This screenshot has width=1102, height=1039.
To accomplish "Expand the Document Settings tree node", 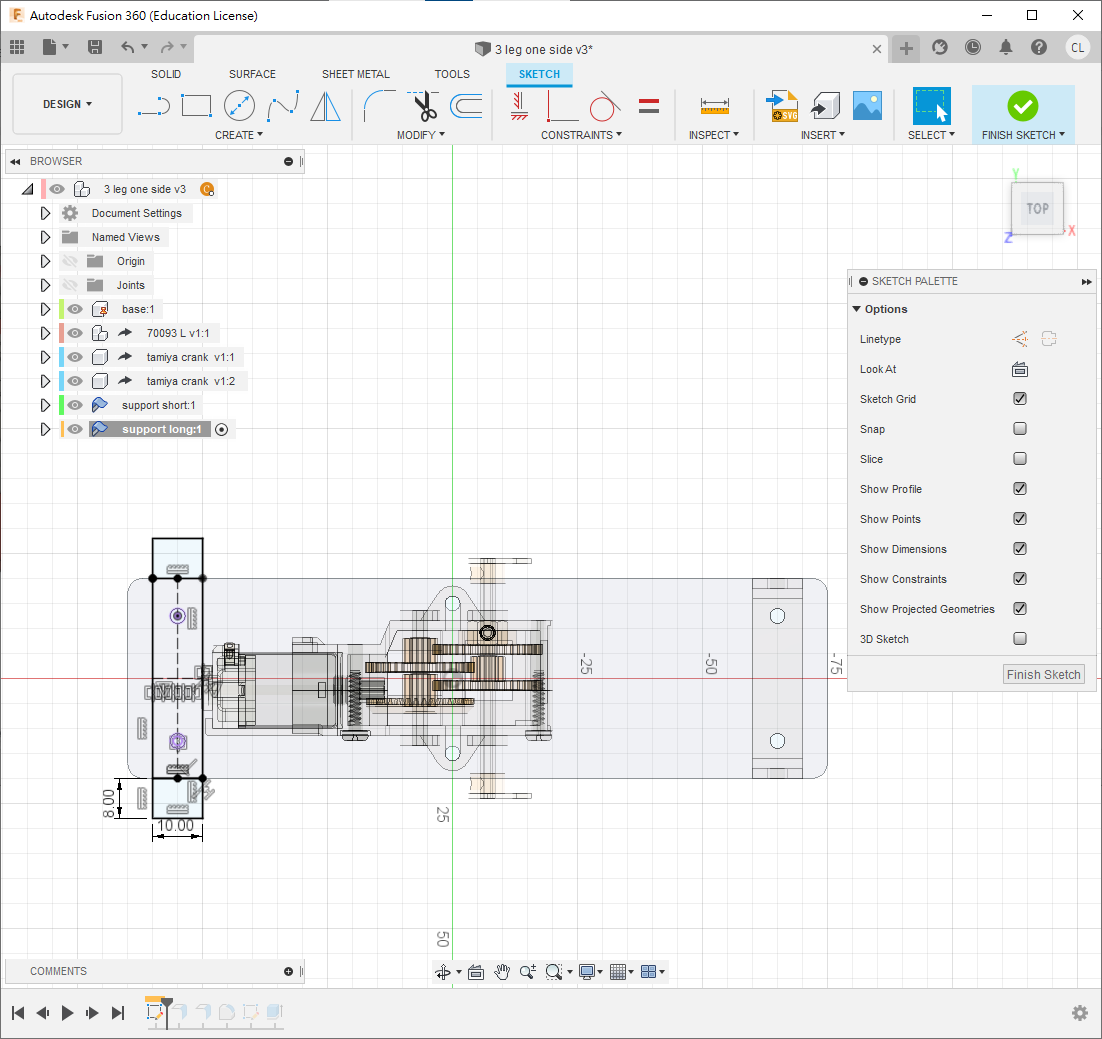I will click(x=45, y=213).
...
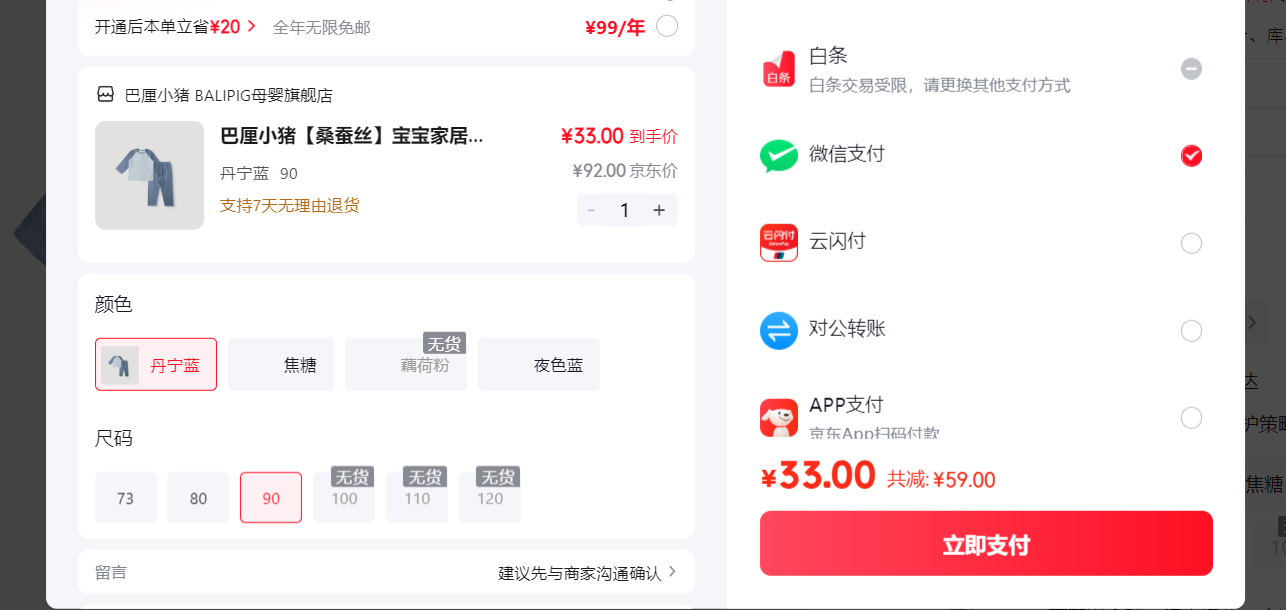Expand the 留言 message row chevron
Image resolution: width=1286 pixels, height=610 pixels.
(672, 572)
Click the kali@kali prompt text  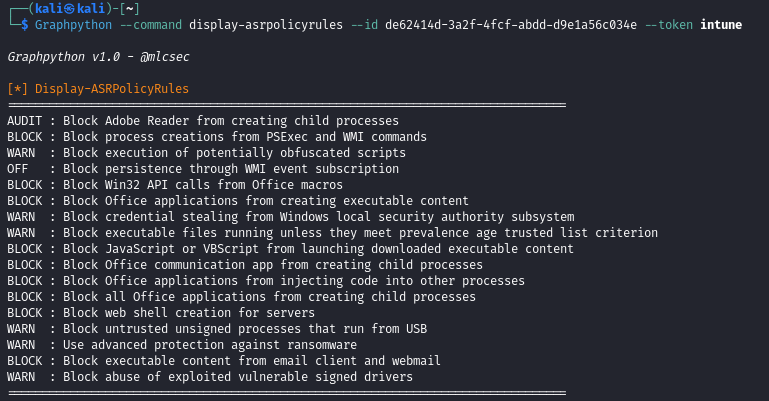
...
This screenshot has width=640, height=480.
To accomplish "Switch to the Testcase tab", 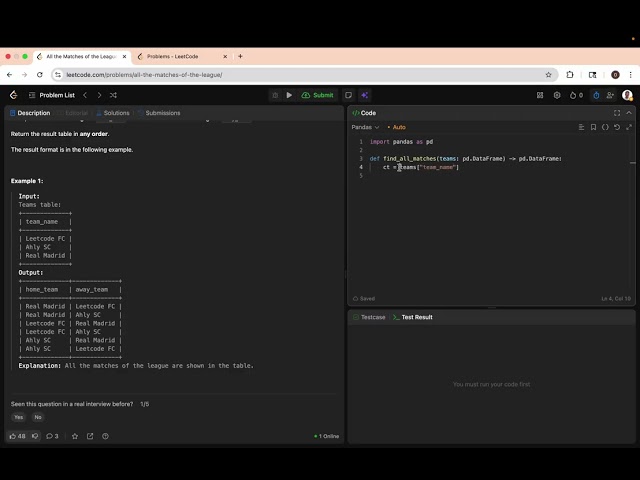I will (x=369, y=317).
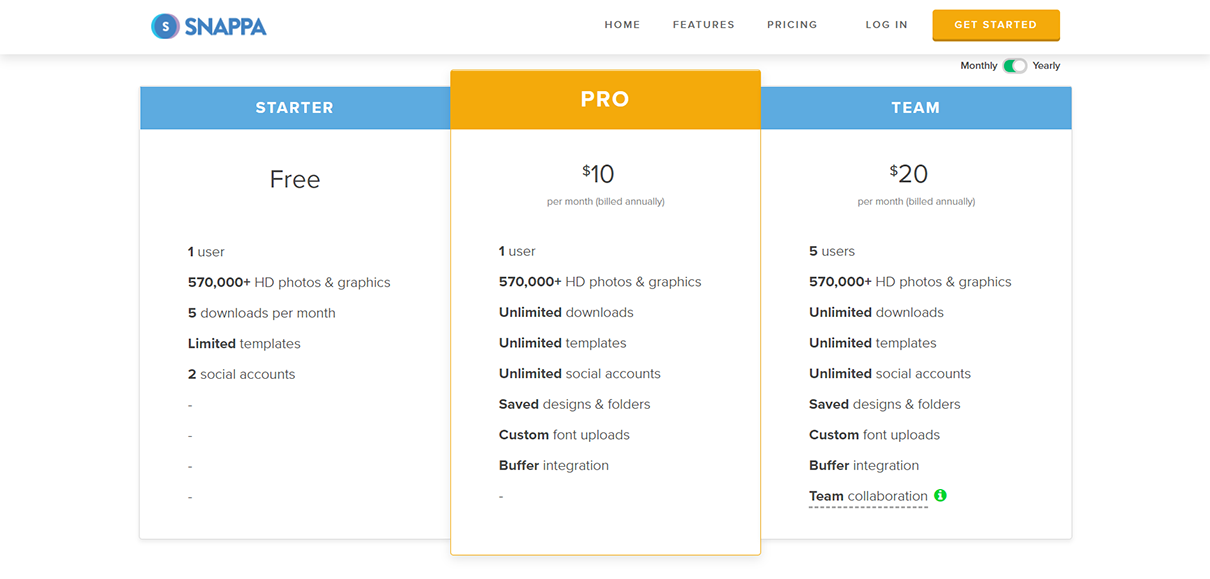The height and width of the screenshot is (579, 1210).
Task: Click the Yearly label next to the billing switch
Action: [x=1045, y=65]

▸ Work task
Provide solely the number of lines in the data that include the word "This".

▸ Response
2